C’est le non-respect d’une donnée de base élémentaire et un manque de prévision en gestion de projets qui ont provoqués la cause initiale de la catastrophe du coronavirus qui depuis s’est amplifié.

Celles-ci sont imputables à l’ensemble des responsables et de leur conseils qui étaient concernés à l’époque.

Introduction

En général, les actions de la vie courante ne nécessitent pas de démarches particulières. Dans l’exemple ci-dessous, sans réfléchir, on choisira la première option, la plus rapide. C’est déjà de la gestion de tâches.

Mais pour des projets qui comportent de nombreuses tâches il est nécessaire d’établir un planning pour visualiser leur déroulement. Pour cela on doit utiliser un logiciel de gestion de projets.

En effet, tous les responsables et conseils en management de projet pour réaliser leur fonction doivent maitriser et connaitre les bases et l’importance de son analyse préalable. Aussi en tant que spécialistes ils auraient dû réagir.

Cela n’a pas été le cas pour le Coronavirus

En gestion de projets un retard d’une tâche d’un faible coût et ressources nécessaire aura la même conséquence, que le retard d’un équipement très cher voire 1.000 fois plus et des ressources importantes à mettre en œuvre.

Ce petit exemple montre que le décalage de la tâche 1 est le même décalage de la fin de la tâche3 Ils causent un même retard sur la tâche n° 4 du déroulement de ce réseau de tâches.

En gestion de projet pour des projets importants et complexes il est nécessaire de faire une analyse exhaustive qui doit tenir compte de l’importance du projet, pour déterminer les contraintes extérieurs voire les risques prévisibles à prendre en compte.

De plus, si cette première tâche nécessite un approvisionnement, il est indispensable que celui-ci doit être disponible et en quantité pour répondre au besoin immédiat.

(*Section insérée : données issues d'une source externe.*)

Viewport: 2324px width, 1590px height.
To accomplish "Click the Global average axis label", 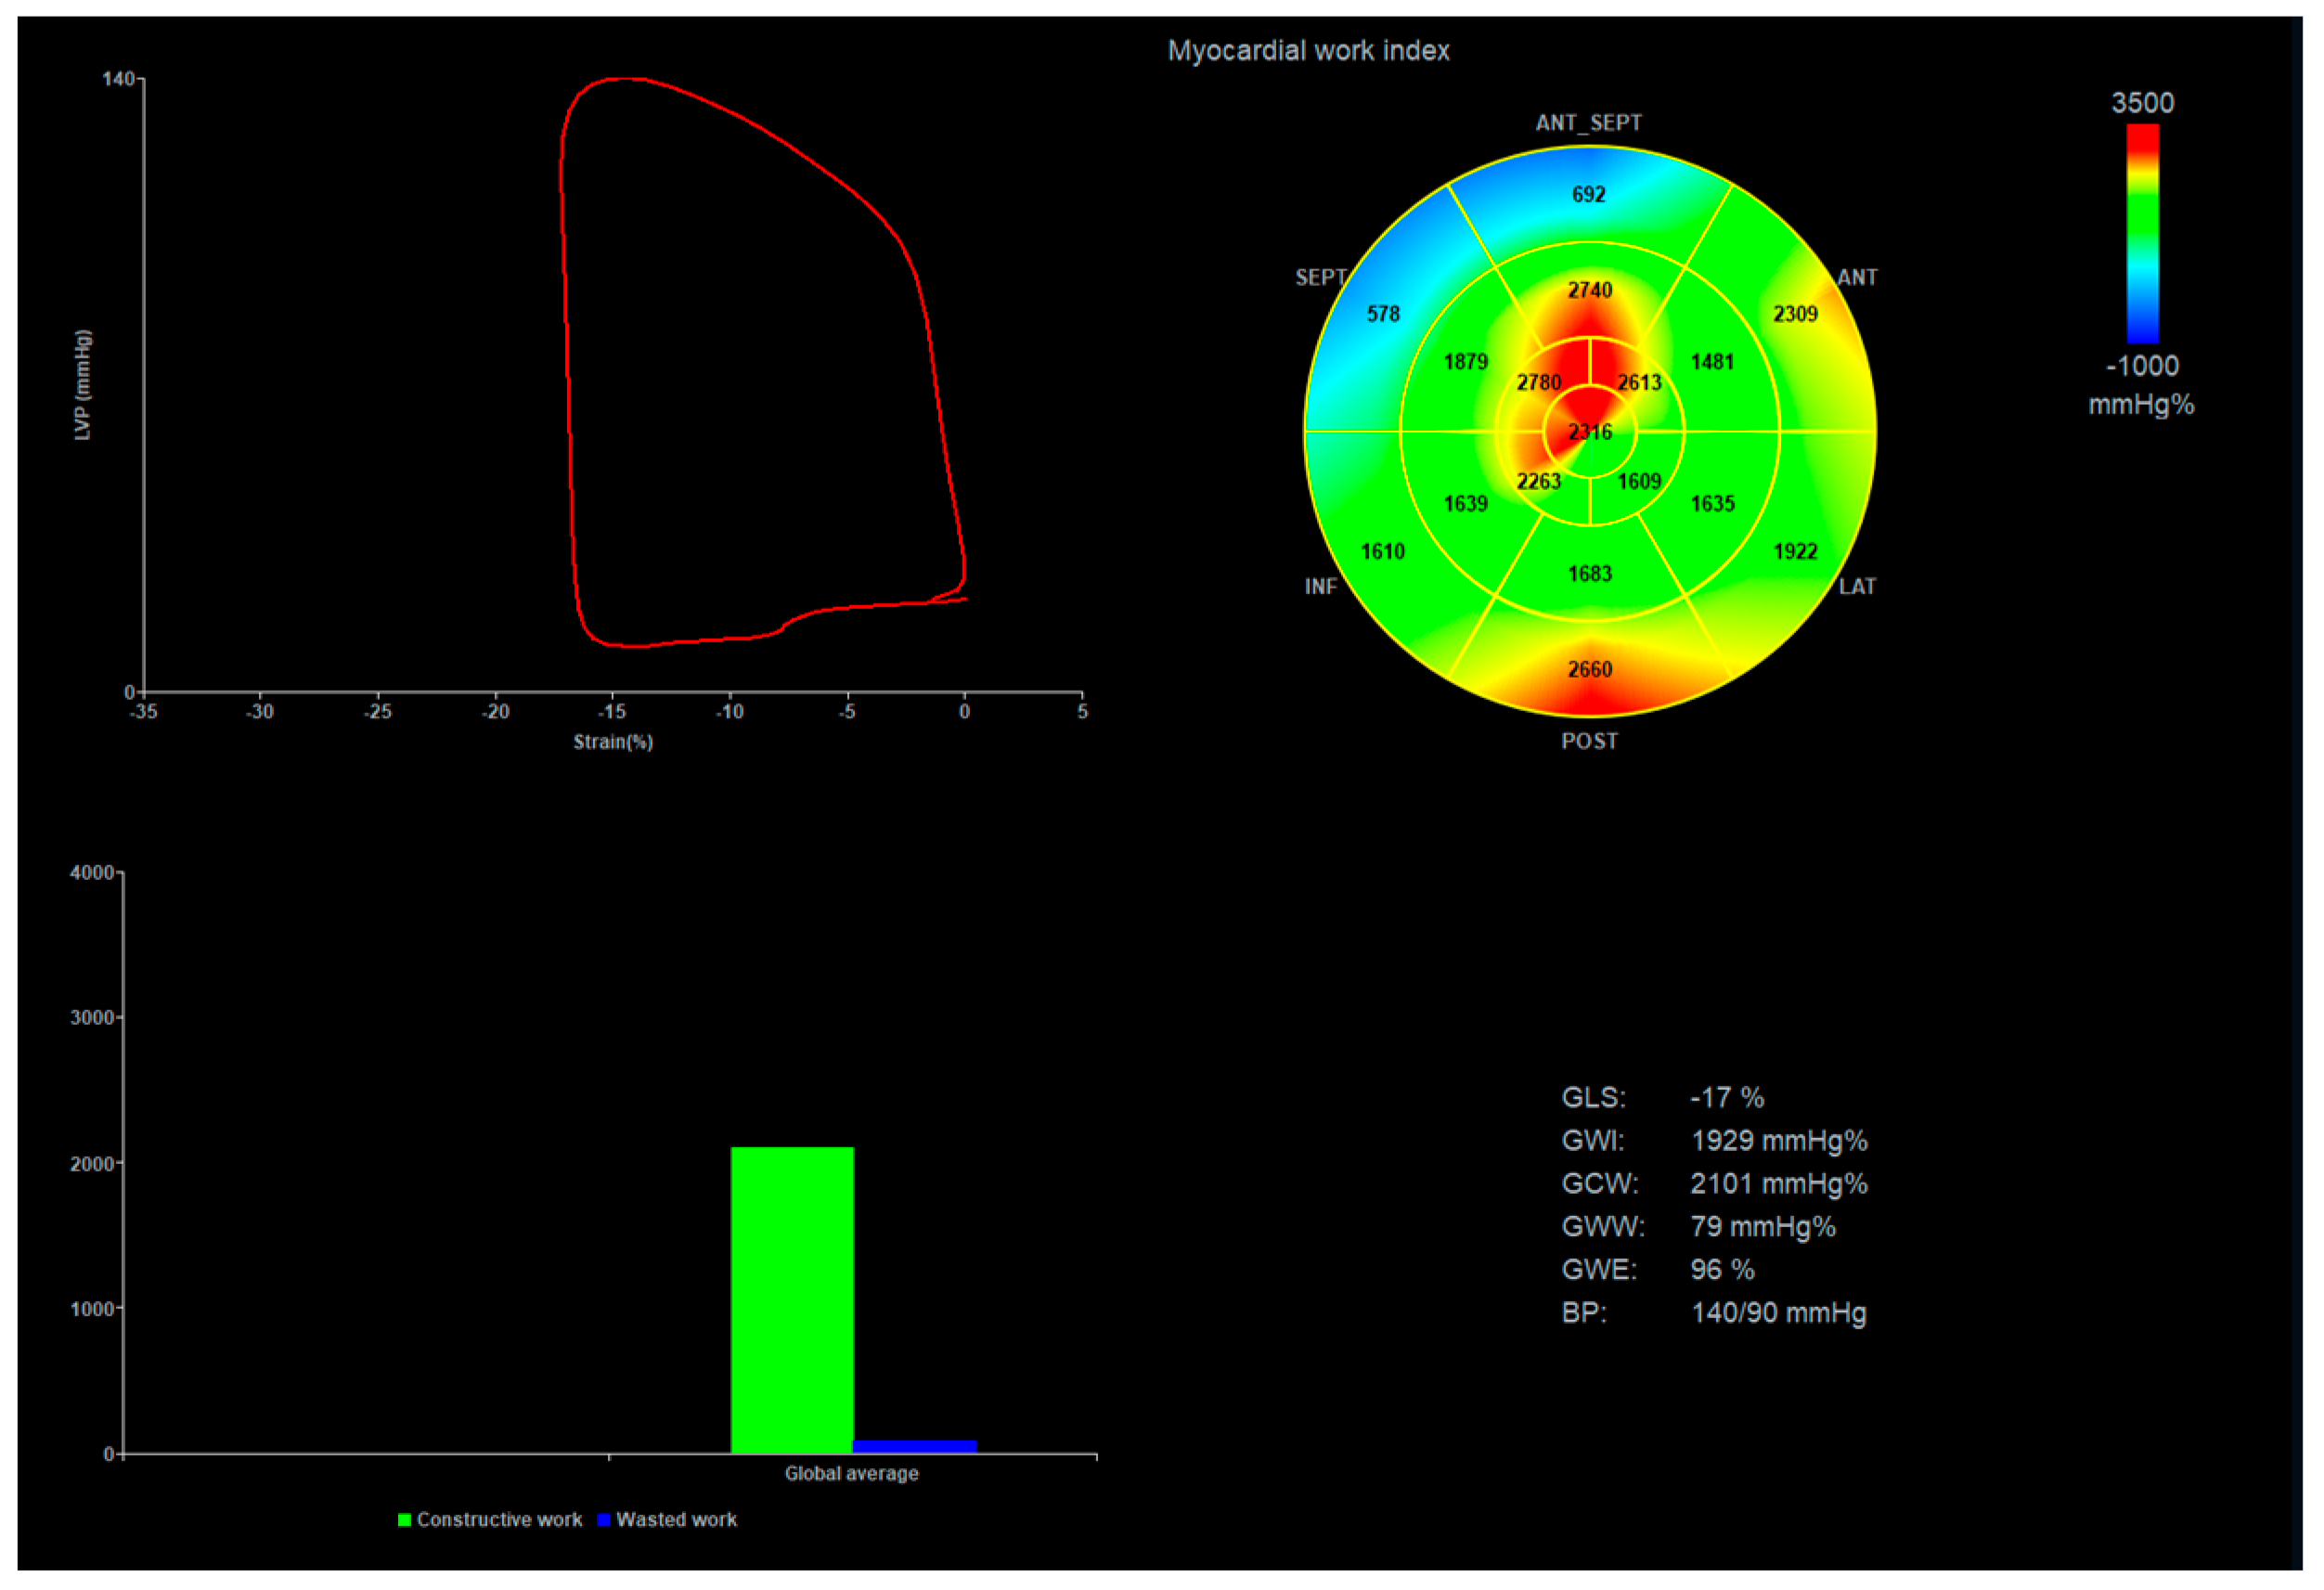I will 851,1473.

Comparaison au niveau des décalages entre la gestion de projet et un « processus risque non prévisible santé »

Pour les projets « en gestion de projet » le fait des retards dans l’exécution de leur déroulement aura comme conséquence que ces décalages vont reporter d’autant la livraison du projet et entrainer des frais supplémentaires.

Ce qui n’est pas le cas pour un « processus non prévisible santé » où les conséqunces peuvent être dans un rapport exponentiel.

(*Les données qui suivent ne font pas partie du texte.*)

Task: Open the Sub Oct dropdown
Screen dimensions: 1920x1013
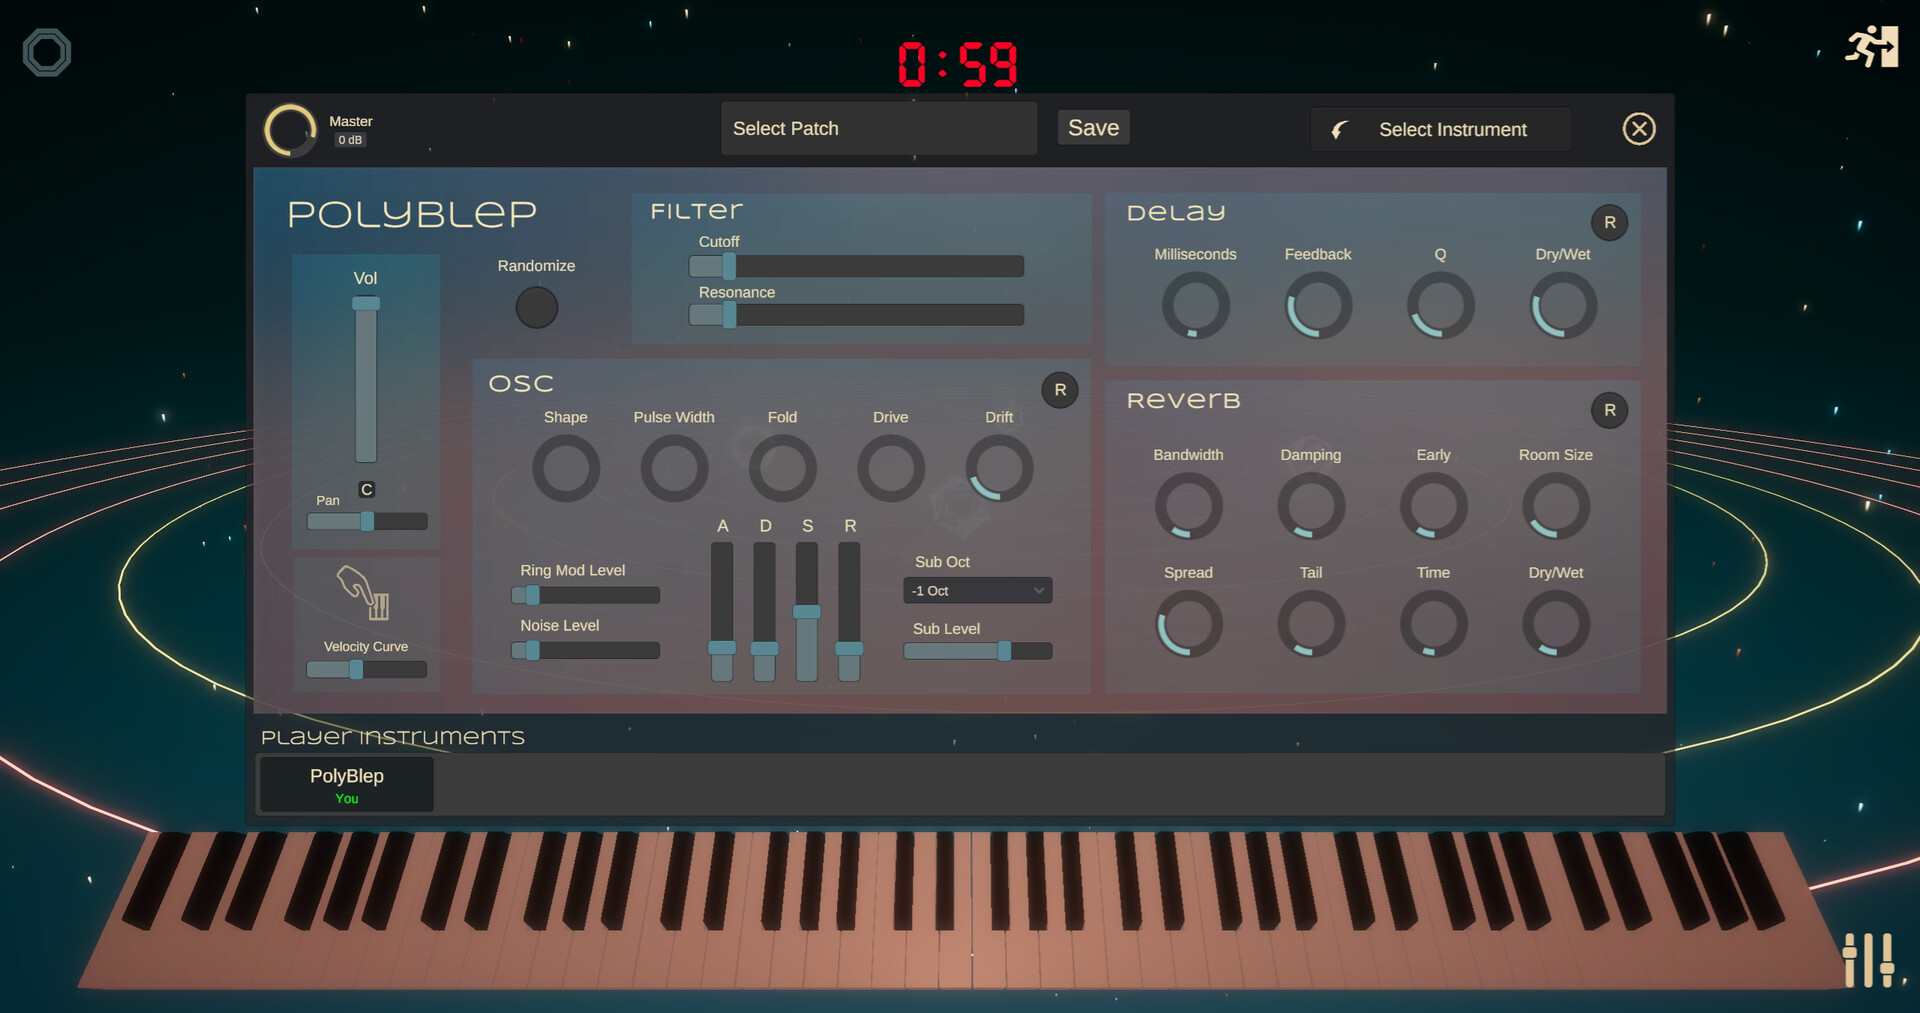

En effet le processus « d’un risque non prévisible santé » n’a rien de comparable avec le management de projets (même très importants) où l’on connait leur début, leur durée et leur importance.

Pour un « risque non prévisible santé » (imposé par la nature) on ne connait ni son commencement, ni sa fin, ni son importance. On doit donc constamment prendre en compte son évolution. De plus, on doit tenir compte des ressources limitées à mettre en œuvre. Il peut apparaître sur plusieurs sites à des dates où l’intensité du niveau de risque sera différente.

Il en résulte que l’imprévision concernant cette contrainte élémentaire non respectée a de plus amplifié considérablement ses effets négatifs. La raison c’est que le déroulement du processus s’est poursuivi sans cette sécurité des masques ce qui a provoqué ce désastre.

L’utilisation des masques (la tâche 1) retardée, la sécurité des masques n’est plus assurée.

Les besoins en ressources des équipements lourds (la tâche 3) vont se trouver plus rapidement saturés.

On a eu l’augmentation des ressources non linéaires mais en exponentielle.

En effet, cette pénurie de masques a occasionné au niveau des équipements lourds, dans le traitement du coronavirus, des surcharges qui ont été dramatiques presque au-delà de leur capacité ressources disponibles.

Les responsables concernés sont très nombreux et depuis plusieurs années. Une grande majorité des participants concernés devaient avoir la connaissance de ces contraintes et auraient dû l’avoir signalée pour sa prise en compte ce qui aurait évité cette catastrophe initiale.

Mais il restera à la société le choix cornélien qui peut se poser lors d’un processus « risque non prévisible santé» : concernant l’importance des équipements onéreux à prévoir.

Privilégier les membres les plus fragiles de la société actuelle ou les intérêts des générations futures.